Hi @jonathan-berthet,
Interesting project idea — and I say that as someone who spent years driving trucks for a large international freight company, so I have a very good sense of what fleet management actually looks like on the ground.
But I think there’s an important distinction to make before investing months of development: you’ve described a use case, not an app. What you’re aiming at is essentially a “Swiss Army knife” — a jack of all trades, master of none — and that rarely ends well in open-source projects with limited contributor bandwidth.
Almost everything on your feature list is already handled by existing Nextcloud apps — and the list below is just what came to mind immediately, there are many more in the app store:
| Your planned feature |
Existing app |
| Vehicle registry, booking, scheduling |
Calendar Resource Management — already handles vehicles (make, model, seats, electric/range) as bookable resources in the Nextcloud Calendar |
| Maintenance scheduling with reminders |
Nextcloud Calendar + Tasks |
| Maintenance work orders, checklists, responsible persons |
Deck |
| Cost tracking per vehicle |
Cospend, Money, or Budget |
| Statistics dashboard, charts, CSV/PDF export |
Analytics |
| Document storage (manuals, registration, insurance) |
Nextcloud Files |
| Work hours per technician/vehicle |
ArbeitszeitCheck / Attendance |
| Team and role management |
Nextcloud Groups / Teams |
| Vehicle documentation, SOPs, manuals |
Collectives |
| GPS tracking |
PhoneTrack |
Building all of this from scratch — authentication, permissions, calendar integration, statistics, file management, charts, export — would take years and result in a worse version of tools that already exist and are actively maintained.
What would actually be new and valuable:
The genuine gap is a lightweight app that:
- Stores vehicle-specific structured data: odometer readings over time, VIN, insurance details, registration expiry
- Acts as the glue linking a vehicle to its bookings in
calendar_resource_management, its maintenance cards in Deck, its costs in a money app like Cospend or similar, and its documents in Files etc.

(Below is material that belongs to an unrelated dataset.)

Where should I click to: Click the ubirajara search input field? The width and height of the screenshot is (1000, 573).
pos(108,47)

That is a realistic scope for a contributor-supported open-source project. It adds real value without duplicating half the app store.

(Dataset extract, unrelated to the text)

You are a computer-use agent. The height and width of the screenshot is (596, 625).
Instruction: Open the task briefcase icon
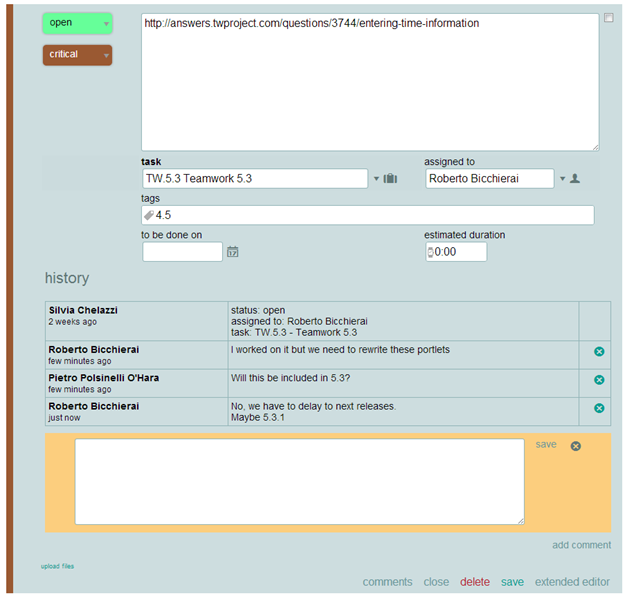391,179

The mental model shift: instead of “one app that does everything for fleet management”, think “one app that holds the vehicle identity and links the existing tools together around it”. That’s a much smaller surface area to build and maintain, and it means your users get best-in-class calendar, cost tracking, and analytics rather than a home-grown version of each.
Where development energy should go — after defining what the glue layer needs — is into improving existing apps where they fall short for fleet use cases. That contribution model is far more sustainable and benefits the whole Nextcloud ecosystem, not just Vehicula users.
A concrete example from my own experience:
When I was driving, I used Nextcloud to manage freight documents and my logbook. Files synced to the desktop via the Nextcloud client, accessible via the web frontend from the cab — with a printer in the truck I could print completed freight documents on the spot, which matters as paperless processes roll out unevenly across the industry. Smart group-based permissions determined who could see what. No custom app needed — just the right existing tools in the right places.
On telemetry:
You mention wanting telemetry integration — live vehicle data, GPS, possibly OBD or manufacturer APIs. That alone is not a feature, it’s several independent projects: a mobile app or hardware interface to collect the data, integration with each manufacturer’s proprietary API (every OEM does this differently), and a backend to store and visualize it. PhoneTrack covers part of this already. The rest would be a significant standalone effort before a single line of Vehicula itself is written.